The group started brainstorming for the project late last fall, originally coming up with an inexpensive plan to convert an upstairs staff restroom by replacing the sign and opening it up for student use. They then sent out a survey to Eagan High School students asking for their input on the project. It received over 500 responses, which is about one-fourth of the student population, and a majority were in favor of having a gender-neutral restroom. 

With a plan laid out and student support backing them, Spectrums had a meeting with Dr. Reikowski and the school administration in March to discuss putting things in action. The issue of gender-neutral facilities had been talked about in the district for years, but it had always been “put on the back burner,” as Westenberg says. To the club’s surprise, the administration said that Eagan High School already has gender-neutral restrooms tucked away in the hallway between the counselors’ office and the attendance office. Spectrums had no idea they existed.

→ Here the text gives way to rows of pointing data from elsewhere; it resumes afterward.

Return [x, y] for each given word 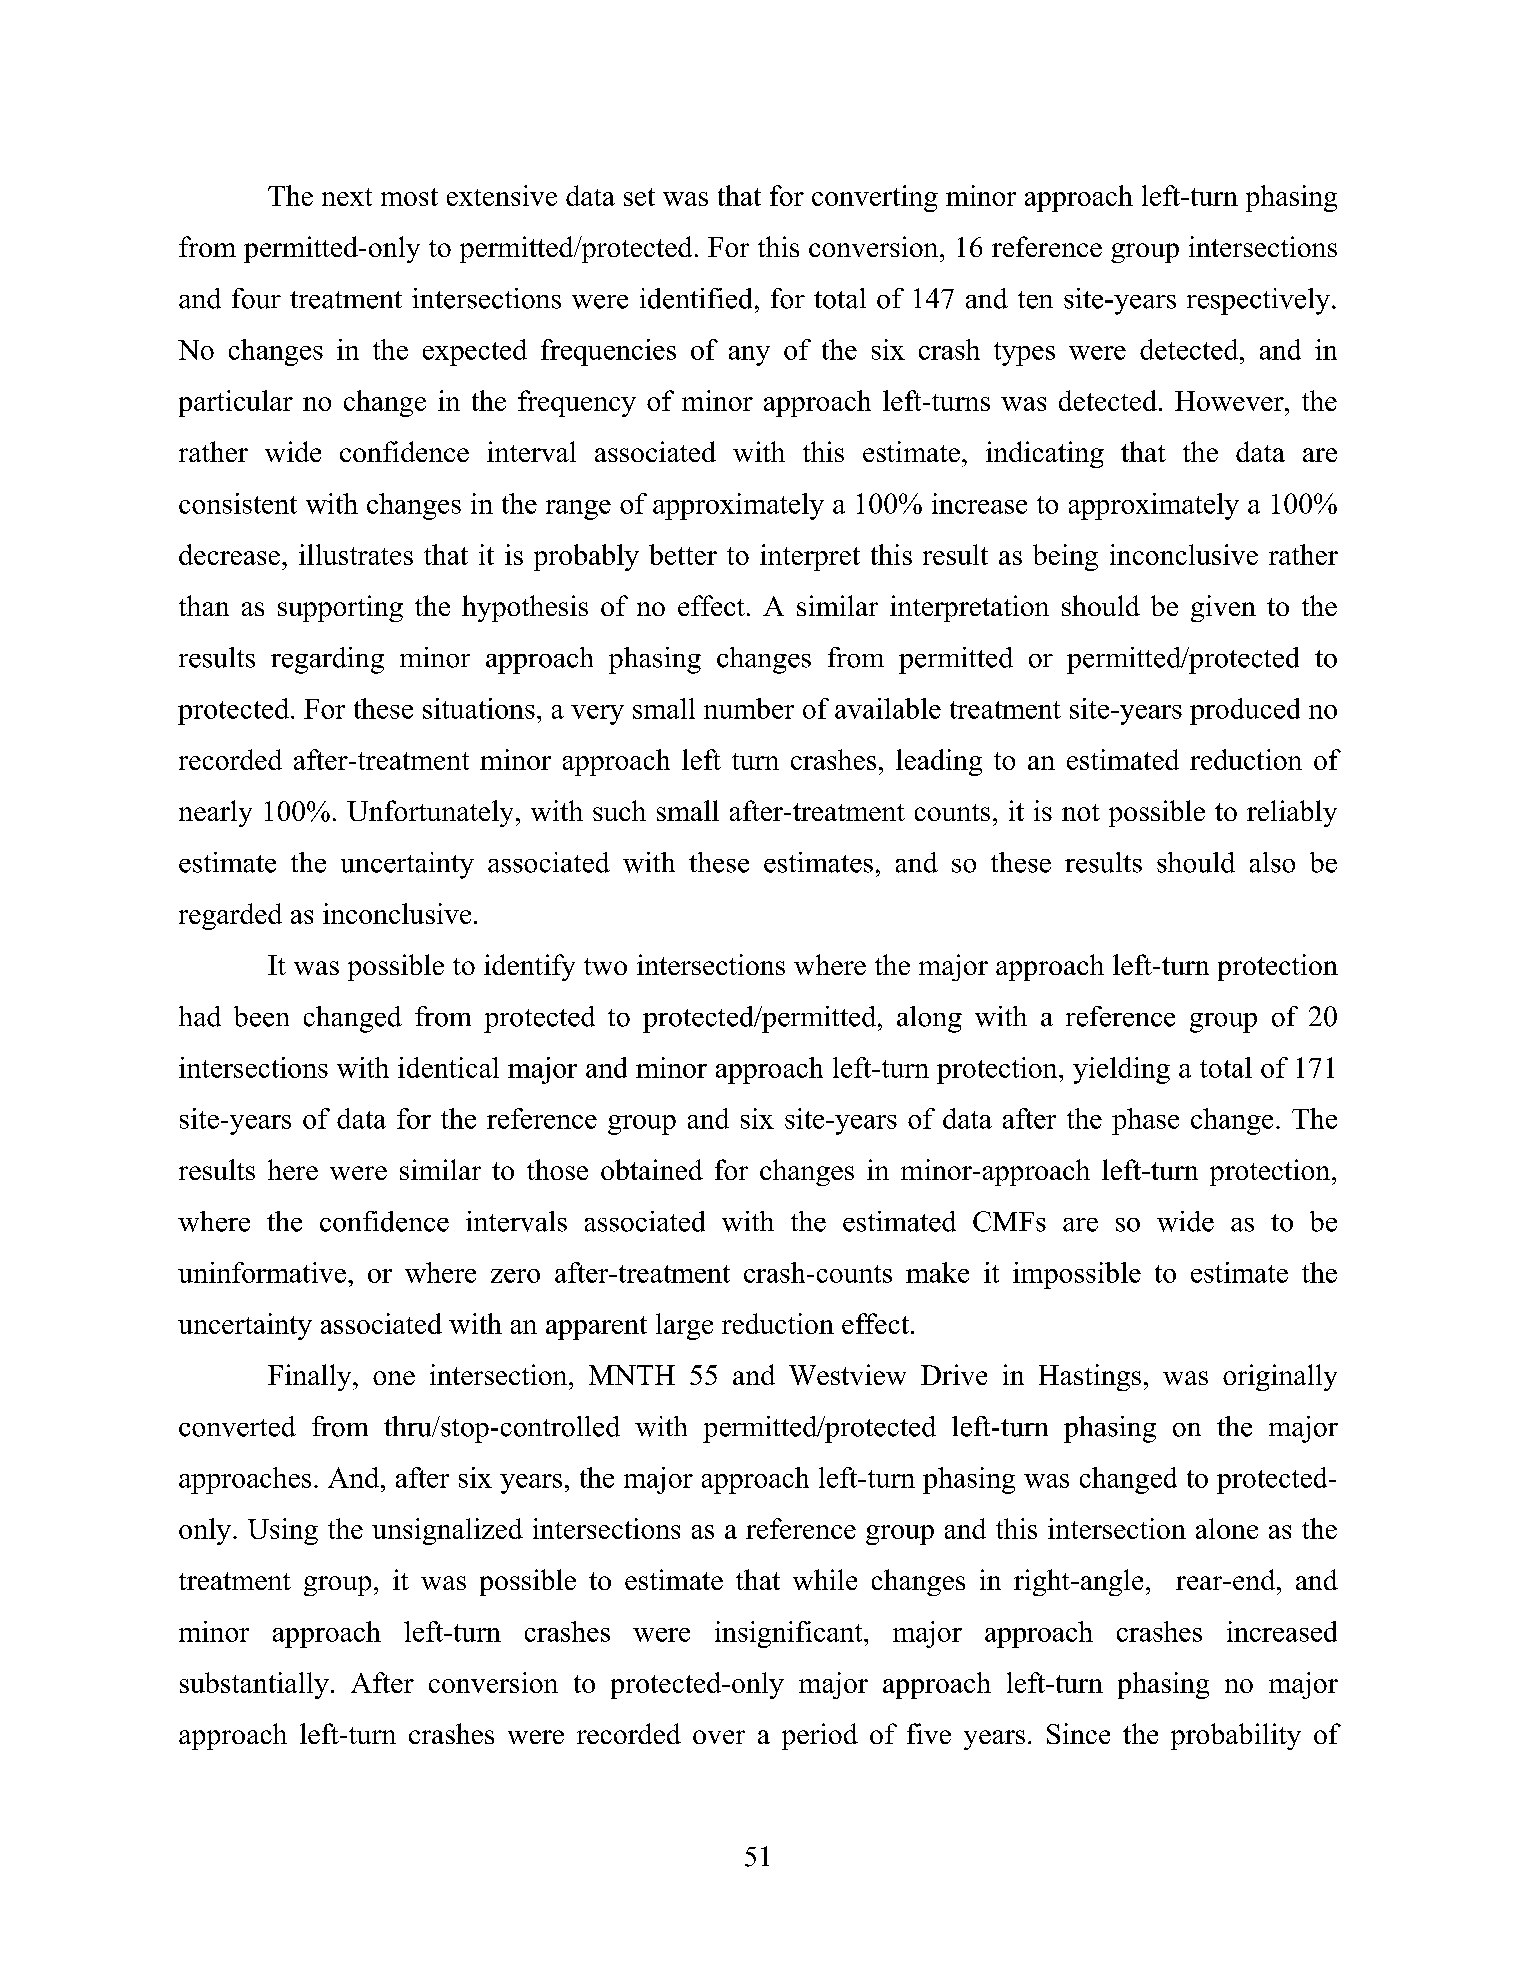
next [347, 197]
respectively [1260, 301]
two [605, 966]
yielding [1121, 1070]
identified [696, 298]
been [261, 1016]
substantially [254, 1685]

A week after the meeting, Westenberg set out to find them. “I was like, ‘Alright, I gotta check these out for myself.’ It took me a bit to find it. You go into the counselors’ office, you take some kind of turn, and they’re right by the teacher mailboxes. There are two restrooms. There are no stalls. You walk in and it’s the bathroom,” she says. “But they’re not ideal because […] we want a restroom where trans or non-binary students could go to the restroom where they don’t have to go through some secluded area, some kind of maze, just to use the restroom.” 

Accessibility and personal privacy were the club’s main concerns, and while these restrooms are available for anyone who needs them, they are difficult to find and get to in between classes. Students may also feel uncomfortable crossing through an area constantly occupied by staff members. 

When Spectrums presented their plan, the administration was adamant about keeping the staff restroom for teacher use, instead suggesting rebuilding the men’s and women’s restrooms in front of the attendance office as one gender-neutral restroom. However, this reconstruction would be much more extensive and expensive, the cost ranging anywhere from 75,000 to 100,000 dollars. That kind of money would have to come from a bond issue, where taxpayers vote on how to spend money for school construction. 

Unfortunately, there hasn’t been a bond issue since 2004, and according to Dr. Reikowski, it’s unlikely that there will be one anytime soon; the current junior class will most likely have graduated before action is taken. “I don’t know how soon [the next bond issue] will happen. I thought it might happen next year, but we’re in a pandemic, and a lot of people don’t have money. It might not be a good time to ask. Voters have to approve it,” she says.

Spectrums is disappointed, but Westenberg is not surprised. “It’s no secret that schools have a lack of funding in areas of inclusivity and a budget surge when it comes to things such as sports and theatre. […] It’s no surprise that gender inclusivity and protecting trans lives isn’t their top priority.” But the club is pressing on, focusing its efforts on making these restrooms well-known to students. They’re also working on an LGBTQ+ student resource pamphlet for the counselors’ office.

“In my opinion, I think it’s a pressing issue because trans students are at Eagan High School. Always have been, always will be, every single year,” says Westenberg. “Sometimes projects don’t take off, but at least we tried. If schools can’t get the funding for accessible gender-inclusive bathrooms, it only reflects their environment, and Spectrums Club will keep trying to uplift and support queer kids as much as we’re able.”